Narco-État africain: les trafiquants de drogue ont-ils tenté un coup d’État en Guinée-Bissau?

À bord un yacht de luxe au large de la côte de l’Afrique de l’Ouest en 2013, le Contre-Amiral Bubo Na Tchuto de la Marine de la Guinée-Bissau et deux assistants ont rencontré des hommes pour une affaire de cocaïne. Le chef de la marine a accepté de transporter des centaines des kilogrammes de drogue en échange d’un million de dollars par 1,000kg. Malheureusement pour lui, ces hommes se sont avérés être des informateurs américains et Na Tchuto a été arrêté par la DEA et emprisonné pendant quatre ans. Bien qu’il ait été relâché en Guinée-Bissau, cinq ans plus tard, il a été arrêté après que le président Umaro Sissoco Embaló l’ait accusé d’être à l’origine d’une tentative de coup d’État le 1er février 2022. Mais quelle est la véritable histoire ? Qui a tenté de renverser le gouvernement ? Et qu’est-ce que cela signifie pour une nation qui cherche désespérément à se défaire du commerce international de la drogue ?

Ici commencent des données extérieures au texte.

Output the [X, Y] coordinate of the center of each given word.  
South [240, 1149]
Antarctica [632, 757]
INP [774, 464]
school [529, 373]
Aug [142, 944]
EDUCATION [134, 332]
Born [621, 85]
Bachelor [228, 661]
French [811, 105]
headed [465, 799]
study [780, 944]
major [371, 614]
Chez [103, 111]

J’ai Signé Mon Arrêt De Mort

Le 1er février, des hommes lourdement armés ont fait irruption dans le palais du gouvernement pendant une réunion du cabinet à Bissau. Après plusieurs heures de tirs, sept membres du personnel de sécurité qui tentaient de protéger le président, trois fonctionnaires et un assaillant ont été tués, selon l’État. Selon des témoins, les ministres ont fui à pied, se réfugiant dans des bâtiments voisins. Des journalistes qui se sont rendus sur place quelques jours plus tard ont constaté la présence de centaines de douilles, d’impacts de balles et de sang éparpillés dans le bâtiment. Le président a déclaré que son ministre de la Justice et lui-même se sont cachés dans un bureau annexe avec deux gardes – Embaló a souligné qu’il gardait la porte du bureau ouverte “parce que lorsque la porte est ouverte, les gens pensent qu’il n’y a personne à l’intérieur”. Les troupes de la CEDEAO se sont installées en Guinée-Bissau pour tenter de stabiliser un pays qui a connu une guerre civile et plus de douze coups d’État ou tentatives de coup d’État depuis son indépendance du Portugal en 1975.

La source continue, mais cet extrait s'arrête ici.